Please copy the lines below word for word, starting at the line that contains "You are a computer-use agent. Image" and ending after the line that contains "1487x576 pixels. click(x=175, y=383)".

Entries on finding words and elements
+++

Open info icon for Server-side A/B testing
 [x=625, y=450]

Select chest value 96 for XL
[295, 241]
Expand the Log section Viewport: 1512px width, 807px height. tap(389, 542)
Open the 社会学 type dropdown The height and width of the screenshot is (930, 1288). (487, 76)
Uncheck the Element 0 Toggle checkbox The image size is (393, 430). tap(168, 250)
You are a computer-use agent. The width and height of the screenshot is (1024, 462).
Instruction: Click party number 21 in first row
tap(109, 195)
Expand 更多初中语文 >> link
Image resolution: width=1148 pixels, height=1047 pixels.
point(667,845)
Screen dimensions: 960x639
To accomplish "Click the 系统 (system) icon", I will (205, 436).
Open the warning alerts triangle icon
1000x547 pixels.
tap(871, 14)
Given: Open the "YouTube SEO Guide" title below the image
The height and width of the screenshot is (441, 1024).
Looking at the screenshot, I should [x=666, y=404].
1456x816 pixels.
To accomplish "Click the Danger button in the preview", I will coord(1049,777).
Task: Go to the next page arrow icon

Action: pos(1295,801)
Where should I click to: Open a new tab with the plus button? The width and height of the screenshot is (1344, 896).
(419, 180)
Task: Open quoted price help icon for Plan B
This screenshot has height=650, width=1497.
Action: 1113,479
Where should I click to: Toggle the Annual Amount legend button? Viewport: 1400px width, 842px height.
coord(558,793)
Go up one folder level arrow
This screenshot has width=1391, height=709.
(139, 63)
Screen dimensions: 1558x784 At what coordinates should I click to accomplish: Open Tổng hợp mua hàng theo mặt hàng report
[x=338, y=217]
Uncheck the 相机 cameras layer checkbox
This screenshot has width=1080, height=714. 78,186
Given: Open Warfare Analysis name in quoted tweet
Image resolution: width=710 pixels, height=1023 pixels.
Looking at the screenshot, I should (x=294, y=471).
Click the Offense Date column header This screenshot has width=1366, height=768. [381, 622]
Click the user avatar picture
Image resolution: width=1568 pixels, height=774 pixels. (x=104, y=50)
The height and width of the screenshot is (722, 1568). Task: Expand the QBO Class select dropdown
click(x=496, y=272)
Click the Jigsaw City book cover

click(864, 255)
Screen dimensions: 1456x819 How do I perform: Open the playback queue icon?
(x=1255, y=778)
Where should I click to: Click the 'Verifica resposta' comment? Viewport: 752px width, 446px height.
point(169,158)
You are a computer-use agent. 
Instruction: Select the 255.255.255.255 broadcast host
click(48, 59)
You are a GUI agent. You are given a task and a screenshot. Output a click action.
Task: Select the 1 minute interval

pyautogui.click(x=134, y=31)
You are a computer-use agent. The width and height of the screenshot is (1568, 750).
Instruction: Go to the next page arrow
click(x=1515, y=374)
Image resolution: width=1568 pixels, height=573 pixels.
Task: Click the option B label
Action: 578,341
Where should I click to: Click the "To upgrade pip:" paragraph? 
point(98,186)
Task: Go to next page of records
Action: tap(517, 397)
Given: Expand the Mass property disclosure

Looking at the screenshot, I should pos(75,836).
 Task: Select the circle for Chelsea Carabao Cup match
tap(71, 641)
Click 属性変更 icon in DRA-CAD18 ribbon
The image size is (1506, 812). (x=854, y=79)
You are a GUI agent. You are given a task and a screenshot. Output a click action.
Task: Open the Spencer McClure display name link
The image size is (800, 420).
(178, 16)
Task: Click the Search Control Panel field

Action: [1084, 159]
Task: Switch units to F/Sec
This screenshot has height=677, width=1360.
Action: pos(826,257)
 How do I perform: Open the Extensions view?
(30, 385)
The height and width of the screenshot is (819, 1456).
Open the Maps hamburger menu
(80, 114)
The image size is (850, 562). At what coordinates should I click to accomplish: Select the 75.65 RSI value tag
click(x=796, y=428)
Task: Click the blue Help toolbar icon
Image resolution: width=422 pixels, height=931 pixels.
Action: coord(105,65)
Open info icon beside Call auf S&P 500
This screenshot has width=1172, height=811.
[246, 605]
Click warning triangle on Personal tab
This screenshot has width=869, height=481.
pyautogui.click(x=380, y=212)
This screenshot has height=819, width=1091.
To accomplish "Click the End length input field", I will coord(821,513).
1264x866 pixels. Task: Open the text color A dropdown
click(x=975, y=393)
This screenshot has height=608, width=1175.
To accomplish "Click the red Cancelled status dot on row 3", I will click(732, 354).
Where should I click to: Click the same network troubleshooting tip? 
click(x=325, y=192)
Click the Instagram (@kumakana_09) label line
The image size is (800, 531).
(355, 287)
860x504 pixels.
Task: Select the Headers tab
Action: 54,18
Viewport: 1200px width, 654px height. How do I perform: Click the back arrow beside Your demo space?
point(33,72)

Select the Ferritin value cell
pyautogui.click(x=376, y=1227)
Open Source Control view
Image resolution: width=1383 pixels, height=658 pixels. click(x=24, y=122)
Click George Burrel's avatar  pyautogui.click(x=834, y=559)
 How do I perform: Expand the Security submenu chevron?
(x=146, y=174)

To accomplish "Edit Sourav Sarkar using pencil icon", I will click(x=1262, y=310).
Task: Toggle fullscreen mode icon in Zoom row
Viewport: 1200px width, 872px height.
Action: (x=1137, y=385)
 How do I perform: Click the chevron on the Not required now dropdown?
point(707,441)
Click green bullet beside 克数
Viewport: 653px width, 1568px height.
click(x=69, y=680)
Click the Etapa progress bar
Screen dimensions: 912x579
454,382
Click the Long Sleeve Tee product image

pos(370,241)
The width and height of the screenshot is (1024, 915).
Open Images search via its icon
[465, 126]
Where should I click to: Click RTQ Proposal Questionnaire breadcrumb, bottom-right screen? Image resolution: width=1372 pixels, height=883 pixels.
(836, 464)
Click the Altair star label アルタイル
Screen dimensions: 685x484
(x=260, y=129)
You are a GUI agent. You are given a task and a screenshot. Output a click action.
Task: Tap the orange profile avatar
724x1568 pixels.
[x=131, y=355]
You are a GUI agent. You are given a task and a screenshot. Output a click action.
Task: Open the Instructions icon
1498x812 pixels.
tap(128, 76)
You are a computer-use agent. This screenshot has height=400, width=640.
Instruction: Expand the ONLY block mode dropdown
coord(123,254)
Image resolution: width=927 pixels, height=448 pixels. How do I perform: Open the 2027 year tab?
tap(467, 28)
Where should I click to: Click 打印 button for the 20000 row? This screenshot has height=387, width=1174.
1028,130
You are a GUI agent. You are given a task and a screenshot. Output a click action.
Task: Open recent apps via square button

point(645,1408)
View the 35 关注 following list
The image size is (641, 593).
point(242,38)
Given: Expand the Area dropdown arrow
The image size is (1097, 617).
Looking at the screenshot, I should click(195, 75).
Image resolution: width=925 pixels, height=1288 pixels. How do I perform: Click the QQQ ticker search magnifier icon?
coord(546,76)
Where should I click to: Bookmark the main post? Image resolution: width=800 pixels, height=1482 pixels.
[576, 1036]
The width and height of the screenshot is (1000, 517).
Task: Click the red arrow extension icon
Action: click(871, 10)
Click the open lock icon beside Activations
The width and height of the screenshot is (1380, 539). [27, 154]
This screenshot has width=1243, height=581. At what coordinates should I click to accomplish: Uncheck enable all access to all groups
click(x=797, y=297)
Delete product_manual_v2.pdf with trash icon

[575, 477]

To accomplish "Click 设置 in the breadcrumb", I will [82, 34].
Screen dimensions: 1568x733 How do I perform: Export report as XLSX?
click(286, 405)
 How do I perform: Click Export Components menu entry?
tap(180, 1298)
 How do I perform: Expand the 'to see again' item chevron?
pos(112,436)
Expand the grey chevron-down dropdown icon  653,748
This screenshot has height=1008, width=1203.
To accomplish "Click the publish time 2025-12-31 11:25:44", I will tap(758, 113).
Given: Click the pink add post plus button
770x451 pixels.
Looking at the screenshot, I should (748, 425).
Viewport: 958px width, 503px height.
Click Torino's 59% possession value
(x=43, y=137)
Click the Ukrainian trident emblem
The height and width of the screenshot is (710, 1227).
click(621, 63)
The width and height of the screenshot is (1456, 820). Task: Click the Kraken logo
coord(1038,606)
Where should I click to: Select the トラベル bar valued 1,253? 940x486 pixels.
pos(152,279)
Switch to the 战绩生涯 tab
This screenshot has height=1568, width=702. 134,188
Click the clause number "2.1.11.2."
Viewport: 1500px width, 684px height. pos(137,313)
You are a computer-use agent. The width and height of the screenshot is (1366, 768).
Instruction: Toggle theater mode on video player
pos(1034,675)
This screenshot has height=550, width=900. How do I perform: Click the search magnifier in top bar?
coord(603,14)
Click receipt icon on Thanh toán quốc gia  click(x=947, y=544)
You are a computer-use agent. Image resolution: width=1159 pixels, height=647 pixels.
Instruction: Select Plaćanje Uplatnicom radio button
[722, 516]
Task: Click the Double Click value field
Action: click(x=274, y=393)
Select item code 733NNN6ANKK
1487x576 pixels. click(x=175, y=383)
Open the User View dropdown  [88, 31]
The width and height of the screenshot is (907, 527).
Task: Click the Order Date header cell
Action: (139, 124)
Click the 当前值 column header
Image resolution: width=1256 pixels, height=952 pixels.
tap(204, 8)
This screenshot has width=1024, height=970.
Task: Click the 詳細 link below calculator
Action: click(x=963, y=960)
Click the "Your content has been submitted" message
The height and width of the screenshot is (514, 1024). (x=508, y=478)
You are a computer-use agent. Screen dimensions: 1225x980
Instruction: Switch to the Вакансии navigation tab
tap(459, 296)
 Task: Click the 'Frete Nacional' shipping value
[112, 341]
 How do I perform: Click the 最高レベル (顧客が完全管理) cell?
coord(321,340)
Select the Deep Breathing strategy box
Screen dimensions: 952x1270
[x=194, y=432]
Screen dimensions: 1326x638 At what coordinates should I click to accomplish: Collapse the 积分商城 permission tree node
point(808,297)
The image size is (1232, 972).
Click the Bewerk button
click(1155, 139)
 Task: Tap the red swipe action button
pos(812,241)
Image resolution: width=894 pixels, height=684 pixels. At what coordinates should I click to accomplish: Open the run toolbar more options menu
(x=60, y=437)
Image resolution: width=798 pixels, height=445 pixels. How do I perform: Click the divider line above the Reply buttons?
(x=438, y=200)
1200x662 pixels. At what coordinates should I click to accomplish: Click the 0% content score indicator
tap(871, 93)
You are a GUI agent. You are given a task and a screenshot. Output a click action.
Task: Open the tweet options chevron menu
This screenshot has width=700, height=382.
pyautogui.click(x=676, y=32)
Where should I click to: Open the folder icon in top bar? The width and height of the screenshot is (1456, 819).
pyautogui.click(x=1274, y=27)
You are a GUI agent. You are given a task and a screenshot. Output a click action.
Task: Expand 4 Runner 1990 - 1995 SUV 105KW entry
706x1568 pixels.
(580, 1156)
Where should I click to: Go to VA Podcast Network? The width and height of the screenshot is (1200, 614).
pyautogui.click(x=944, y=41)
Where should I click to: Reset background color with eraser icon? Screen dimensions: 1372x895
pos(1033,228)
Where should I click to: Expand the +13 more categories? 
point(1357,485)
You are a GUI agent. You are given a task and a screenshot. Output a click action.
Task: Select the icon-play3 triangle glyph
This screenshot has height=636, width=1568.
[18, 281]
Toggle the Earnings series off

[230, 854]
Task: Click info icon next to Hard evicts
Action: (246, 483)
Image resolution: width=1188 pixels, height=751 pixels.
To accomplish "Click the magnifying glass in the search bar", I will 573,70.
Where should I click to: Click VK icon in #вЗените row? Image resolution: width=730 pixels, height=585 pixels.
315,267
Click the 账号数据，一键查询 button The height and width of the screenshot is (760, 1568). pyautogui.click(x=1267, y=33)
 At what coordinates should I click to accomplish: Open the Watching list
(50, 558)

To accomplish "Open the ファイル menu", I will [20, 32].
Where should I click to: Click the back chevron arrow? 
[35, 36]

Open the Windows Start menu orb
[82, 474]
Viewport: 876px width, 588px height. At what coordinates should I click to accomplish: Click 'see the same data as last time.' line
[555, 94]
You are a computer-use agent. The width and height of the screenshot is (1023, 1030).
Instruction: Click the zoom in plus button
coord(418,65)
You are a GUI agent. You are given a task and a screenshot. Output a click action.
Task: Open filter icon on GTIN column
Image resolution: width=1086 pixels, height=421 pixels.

+++

◆ **TASK RESULT**:
You are a computer-use agent. Image resolution: width=1159 pixels, height=647 pixels.
Instruction: Select Plaćanje Uplatnicom radio button
[722, 516]
Task: Click the Double Click value field
Action: click(x=274, y=393)
Select item code 733NNN6ANKK
1487x576 pixels. click(x=175, y=383)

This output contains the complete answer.